Key Words: Kratom, Opioid, Pharmacological actions, Toxicity, Addiction, Herbal plant

Core Tip: Traditionally, people discovered kratom (Mitragyna speciosa) possessed a stimulating effect that relieved tiredness. Long term or regular consumption of kratom leads to addiction because the main alkaloid of kratom binds to opioid receptors and exerts a euphoric effect. Due to this reason, kratom has been listed as a regulated substance in many countries. Despite the euphoric effect of kratom, the beneficial values of kratom to human health is indisputable. Therefore, a complete banning of kratom may cause a loss to pharmaceutical industry. Rather, a controlled or selective usage of kratom will be a better choice.


Kratom (Mitragyna speciosa) (Figure 1) is a plant native to Southeast Asia. It has been planted as a recreational herb due to its analgesic properties[1]. Kratom was originally recorded for its stimulating effect. The leaves of the tree that are exploited for its pharmacological actions contain different colored veins (white, green, or red) that have been connected to a variety of effects[2]. The red vein leaf is popular in Thailand for its potency[3]. Traditionally, the raw leaves were chewed for their analgesic and soothing effect[2]. In addition, kratom leaves have been used to treat diarrhea, muscle discomfort, decrease blood pressure, and enhance stamina in Southeast Asia[4]. Antispasmodic, muscle relaxant, and antidiarrheal properties of kratom are still in use in the region, while its stimulant and analgesic effects are popular home remedies[3,5].

Figure 1
Figure 1 Kratom plant.

Folk medicine in Southeast Asia has recognized kratom as an herb[6] in the form of “herbal tea.” Its use in the searing heat of the tropics helps workers stay alert and productive. Kratom is widely used to wean morphine addicts off the drug[7]. In fact kratom was utilized historically as an opioid substitute, and it was once widely used in Malaysia and Thailand as an opium replacement and countermeasure[8].

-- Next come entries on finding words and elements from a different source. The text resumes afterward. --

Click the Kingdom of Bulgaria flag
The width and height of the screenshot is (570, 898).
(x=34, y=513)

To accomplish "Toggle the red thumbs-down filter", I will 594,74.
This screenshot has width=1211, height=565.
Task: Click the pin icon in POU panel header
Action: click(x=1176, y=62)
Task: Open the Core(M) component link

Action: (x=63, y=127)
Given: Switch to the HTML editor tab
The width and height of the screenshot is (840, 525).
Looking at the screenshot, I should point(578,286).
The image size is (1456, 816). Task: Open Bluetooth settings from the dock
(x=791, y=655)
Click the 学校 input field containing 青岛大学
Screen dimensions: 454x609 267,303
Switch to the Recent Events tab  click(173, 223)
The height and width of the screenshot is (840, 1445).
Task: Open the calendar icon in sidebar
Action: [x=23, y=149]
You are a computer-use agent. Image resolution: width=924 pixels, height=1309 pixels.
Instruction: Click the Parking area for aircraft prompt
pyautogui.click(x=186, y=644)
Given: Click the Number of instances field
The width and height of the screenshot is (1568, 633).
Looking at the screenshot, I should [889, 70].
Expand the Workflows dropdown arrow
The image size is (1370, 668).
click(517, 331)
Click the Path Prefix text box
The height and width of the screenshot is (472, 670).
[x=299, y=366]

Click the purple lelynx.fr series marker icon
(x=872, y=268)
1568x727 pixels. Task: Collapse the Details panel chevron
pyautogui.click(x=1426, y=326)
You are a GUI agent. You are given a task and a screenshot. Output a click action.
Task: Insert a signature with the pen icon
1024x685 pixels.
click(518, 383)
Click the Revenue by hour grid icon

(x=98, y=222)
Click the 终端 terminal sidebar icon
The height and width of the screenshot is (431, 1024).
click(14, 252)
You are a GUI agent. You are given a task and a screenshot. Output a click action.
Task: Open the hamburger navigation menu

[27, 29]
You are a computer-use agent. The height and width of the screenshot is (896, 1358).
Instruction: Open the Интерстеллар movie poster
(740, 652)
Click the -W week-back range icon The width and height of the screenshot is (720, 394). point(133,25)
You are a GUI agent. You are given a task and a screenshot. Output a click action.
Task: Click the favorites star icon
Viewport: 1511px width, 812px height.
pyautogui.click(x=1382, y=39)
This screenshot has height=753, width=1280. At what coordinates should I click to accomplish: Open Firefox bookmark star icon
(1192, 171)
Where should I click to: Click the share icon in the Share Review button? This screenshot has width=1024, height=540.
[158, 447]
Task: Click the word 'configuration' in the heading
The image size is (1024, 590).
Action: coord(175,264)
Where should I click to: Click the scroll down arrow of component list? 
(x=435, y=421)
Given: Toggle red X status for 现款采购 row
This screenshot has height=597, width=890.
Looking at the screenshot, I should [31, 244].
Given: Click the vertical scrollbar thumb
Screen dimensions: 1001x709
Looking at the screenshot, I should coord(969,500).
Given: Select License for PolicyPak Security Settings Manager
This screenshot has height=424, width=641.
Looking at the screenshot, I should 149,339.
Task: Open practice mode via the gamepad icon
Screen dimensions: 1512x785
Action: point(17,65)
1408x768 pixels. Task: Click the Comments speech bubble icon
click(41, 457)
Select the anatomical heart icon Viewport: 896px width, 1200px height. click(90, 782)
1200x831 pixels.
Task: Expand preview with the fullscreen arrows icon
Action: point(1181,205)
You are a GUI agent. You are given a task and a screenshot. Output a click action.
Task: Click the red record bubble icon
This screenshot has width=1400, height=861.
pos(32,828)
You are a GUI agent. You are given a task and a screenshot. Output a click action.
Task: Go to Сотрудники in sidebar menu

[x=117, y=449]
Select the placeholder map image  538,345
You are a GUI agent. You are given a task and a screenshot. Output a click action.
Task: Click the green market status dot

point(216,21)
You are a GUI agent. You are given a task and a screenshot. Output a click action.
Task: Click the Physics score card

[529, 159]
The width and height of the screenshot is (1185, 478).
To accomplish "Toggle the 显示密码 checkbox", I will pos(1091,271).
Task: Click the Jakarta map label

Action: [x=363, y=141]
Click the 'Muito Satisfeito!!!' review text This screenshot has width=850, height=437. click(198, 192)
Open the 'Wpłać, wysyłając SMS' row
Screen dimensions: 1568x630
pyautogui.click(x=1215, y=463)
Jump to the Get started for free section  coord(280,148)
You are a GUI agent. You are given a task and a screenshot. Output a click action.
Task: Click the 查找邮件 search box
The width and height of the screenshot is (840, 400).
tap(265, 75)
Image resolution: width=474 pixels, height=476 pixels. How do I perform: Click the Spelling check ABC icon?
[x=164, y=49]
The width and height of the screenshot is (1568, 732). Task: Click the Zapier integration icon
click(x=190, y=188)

Nevertheless, kratom use has been banned by the local government in Malaysia[8], where it was classified as a poison under the Poison Act[6]. In Thailand, kratom was classified as a Schedule 5 substance under the Thai Narcotics Act. Bhutan, Finland, Lithuania, Denmark, Poland, Sweden, Australia, and Myanmar have kratom under control or regulation[6]. The United States also regulated the use of kratom when the United States Drug Enforcement Administration classified it as a drug of concern[9]. The Centers for Disease Control and Prevention (CDC) released a study on the harmful effects of kratom use on health, where 660 reports on the exposures were documented[10]. In addition, the CDC also documented hundreds of deaths connected with kratom usage[11,12]. Furthermore, the Food and Drug Administration does not acknowledge it as a recognized supplement. Subsequently, the prominence of kratom in the American psyche was reintroduced, where mitragynine and 7-hdroxymitragynine were announced as substances to be added to Schedule I of the Controlled Substances Act by the Drug Enforcement Administration. The Drug Enforcement Administration statement classified the chemicals as Schedule I, meaning kratom has no recognized medicinal value and a significant potential for misuse[13]. Despite all these regulations, several nations continue to allow kratom use today as there is no conclusive evidence that kratom use has the same negative health consequences as conventional opioids[14].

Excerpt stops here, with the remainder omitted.